Photo by

The following content is copied from the first reference link. It has a great explanation.

The difference between Q-learning and DQN is that you have replaced an exact value function with a function approximator. With Q-learning you are updating exactly one state/action value at each timestep, whereas with DQN you are updating many, which you understand. The problem this causes is that you can affect the action values for the very next state you will be in instead of guaranteeing them to be stable as they are in Q-learning.
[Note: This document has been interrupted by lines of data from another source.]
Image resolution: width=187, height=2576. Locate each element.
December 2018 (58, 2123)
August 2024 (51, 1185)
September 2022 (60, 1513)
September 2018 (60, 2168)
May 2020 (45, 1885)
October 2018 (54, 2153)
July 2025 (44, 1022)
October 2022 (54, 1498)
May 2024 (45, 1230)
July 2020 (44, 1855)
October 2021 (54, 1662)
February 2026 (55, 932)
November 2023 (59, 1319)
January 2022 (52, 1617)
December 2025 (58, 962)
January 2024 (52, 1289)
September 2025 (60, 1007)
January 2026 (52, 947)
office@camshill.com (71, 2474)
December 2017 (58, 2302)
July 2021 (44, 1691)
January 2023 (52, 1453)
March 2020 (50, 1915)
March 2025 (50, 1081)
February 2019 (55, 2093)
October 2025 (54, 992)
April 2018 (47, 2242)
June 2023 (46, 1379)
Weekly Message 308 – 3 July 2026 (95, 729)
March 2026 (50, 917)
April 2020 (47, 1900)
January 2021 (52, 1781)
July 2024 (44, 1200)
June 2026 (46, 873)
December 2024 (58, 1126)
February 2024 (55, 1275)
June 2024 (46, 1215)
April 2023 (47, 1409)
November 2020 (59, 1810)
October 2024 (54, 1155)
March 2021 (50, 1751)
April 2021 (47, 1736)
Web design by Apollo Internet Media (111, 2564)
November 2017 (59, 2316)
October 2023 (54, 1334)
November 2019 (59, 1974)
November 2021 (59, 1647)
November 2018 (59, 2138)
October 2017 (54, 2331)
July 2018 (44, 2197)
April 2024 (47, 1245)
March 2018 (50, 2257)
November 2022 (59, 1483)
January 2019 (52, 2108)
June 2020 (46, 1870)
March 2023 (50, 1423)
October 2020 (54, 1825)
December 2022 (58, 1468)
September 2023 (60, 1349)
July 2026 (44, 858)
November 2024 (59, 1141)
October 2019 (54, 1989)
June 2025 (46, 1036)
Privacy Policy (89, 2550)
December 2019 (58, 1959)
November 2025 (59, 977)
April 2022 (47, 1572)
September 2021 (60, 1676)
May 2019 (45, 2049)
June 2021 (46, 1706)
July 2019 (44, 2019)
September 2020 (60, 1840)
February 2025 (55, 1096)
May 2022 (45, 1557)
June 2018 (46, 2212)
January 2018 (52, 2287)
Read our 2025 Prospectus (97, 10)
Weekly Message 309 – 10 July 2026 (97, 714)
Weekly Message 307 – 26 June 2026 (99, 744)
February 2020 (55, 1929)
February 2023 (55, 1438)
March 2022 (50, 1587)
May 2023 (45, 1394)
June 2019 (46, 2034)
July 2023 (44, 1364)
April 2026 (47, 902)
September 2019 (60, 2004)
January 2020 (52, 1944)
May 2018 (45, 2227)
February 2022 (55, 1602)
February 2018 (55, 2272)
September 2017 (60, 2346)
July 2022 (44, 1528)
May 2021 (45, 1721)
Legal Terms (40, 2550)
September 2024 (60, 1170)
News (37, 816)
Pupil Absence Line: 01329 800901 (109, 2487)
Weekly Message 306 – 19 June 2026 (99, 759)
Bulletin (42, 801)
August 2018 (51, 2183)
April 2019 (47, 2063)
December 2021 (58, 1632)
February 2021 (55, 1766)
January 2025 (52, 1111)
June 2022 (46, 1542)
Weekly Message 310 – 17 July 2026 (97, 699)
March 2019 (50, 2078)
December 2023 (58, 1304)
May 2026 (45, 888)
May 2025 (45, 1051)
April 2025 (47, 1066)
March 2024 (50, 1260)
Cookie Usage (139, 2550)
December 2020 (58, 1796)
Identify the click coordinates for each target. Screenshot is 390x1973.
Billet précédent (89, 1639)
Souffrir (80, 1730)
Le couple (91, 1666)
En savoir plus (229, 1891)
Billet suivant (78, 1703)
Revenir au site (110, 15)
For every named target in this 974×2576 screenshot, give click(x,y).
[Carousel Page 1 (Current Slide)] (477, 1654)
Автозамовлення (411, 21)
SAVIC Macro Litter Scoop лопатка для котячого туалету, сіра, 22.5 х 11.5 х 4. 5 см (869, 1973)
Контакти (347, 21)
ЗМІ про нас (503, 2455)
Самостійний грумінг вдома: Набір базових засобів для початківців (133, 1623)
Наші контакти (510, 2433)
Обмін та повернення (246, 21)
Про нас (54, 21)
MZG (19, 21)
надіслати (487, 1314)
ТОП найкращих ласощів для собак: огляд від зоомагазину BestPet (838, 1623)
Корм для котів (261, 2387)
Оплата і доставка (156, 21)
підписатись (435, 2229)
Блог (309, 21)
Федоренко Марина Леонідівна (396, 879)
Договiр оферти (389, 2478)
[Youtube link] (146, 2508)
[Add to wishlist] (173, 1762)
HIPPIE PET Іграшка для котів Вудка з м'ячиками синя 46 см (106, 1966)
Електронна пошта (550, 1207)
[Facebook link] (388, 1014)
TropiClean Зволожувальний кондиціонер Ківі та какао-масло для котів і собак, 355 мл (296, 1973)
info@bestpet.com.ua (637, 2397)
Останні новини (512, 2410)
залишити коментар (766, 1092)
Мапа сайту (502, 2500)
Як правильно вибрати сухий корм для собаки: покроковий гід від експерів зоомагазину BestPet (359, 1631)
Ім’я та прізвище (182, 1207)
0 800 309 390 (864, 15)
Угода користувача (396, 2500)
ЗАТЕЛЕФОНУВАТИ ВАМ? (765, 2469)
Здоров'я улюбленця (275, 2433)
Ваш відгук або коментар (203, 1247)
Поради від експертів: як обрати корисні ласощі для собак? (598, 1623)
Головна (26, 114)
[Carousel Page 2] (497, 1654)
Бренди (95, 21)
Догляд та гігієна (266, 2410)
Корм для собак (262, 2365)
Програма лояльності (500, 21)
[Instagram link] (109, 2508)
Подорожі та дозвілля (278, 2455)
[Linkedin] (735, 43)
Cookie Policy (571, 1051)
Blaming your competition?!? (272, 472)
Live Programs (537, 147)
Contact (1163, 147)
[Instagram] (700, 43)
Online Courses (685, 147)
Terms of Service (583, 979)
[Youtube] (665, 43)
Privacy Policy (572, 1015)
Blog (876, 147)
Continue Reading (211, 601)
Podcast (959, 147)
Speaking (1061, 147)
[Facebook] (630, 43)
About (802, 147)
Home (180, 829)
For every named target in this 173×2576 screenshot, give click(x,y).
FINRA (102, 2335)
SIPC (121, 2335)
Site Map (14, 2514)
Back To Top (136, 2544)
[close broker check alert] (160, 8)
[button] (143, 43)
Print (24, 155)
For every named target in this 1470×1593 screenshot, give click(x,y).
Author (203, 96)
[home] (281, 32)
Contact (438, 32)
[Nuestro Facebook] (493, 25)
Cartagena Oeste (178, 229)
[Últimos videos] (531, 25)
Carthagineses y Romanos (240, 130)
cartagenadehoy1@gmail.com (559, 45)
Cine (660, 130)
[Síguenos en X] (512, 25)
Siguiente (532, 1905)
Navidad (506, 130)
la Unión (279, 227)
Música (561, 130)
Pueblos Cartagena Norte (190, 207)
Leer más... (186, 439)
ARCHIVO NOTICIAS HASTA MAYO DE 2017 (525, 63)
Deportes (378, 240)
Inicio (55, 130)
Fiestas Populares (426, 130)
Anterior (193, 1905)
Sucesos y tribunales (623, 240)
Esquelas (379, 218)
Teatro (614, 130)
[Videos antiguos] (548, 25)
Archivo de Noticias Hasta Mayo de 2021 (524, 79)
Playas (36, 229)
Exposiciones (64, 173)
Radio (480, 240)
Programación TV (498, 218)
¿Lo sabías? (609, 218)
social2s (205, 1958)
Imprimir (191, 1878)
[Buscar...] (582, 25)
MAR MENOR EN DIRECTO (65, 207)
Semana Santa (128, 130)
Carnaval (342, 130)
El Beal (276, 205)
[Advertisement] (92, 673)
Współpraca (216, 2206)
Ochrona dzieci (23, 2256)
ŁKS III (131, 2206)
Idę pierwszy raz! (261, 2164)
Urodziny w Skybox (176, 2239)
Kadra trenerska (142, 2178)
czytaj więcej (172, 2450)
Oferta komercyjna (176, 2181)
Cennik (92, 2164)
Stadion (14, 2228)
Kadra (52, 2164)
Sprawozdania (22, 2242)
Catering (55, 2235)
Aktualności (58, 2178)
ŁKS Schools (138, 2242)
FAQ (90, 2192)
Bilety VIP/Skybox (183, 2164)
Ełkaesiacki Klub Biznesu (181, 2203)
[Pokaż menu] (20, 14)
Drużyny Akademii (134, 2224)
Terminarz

This happens basically all the time with DQN when using a standard deep network (bunch of layers of the same size fully connected). The effect you typically see with this is referred to as “catastrophic forgetting” and it can be quite spectacular. If you are doing something like moon lander with this sort of network (the simple one, not the pixel one) and track the rolling average score over the last 100 games or so, you will likely see a nice curve up in score, then all of a sudden it completely craps out starts making awful decisions again even as your alpha gets small. This cycle will continue endlessly regardless of how long you let it run.

Using a stable target network as your error measure is one way of combating this effect. Conceptually it’s like saying, “I have an idea of how to play this well, I’m going to try it out for a bit until I find something better” as opposed to saying “I’m going to retrain myself how to play this entire game after every move”. By giving your network more time to consider many actions that have taken place recently instead of updating all the time, it hopefully finds a more robust model before you start using it to make actions.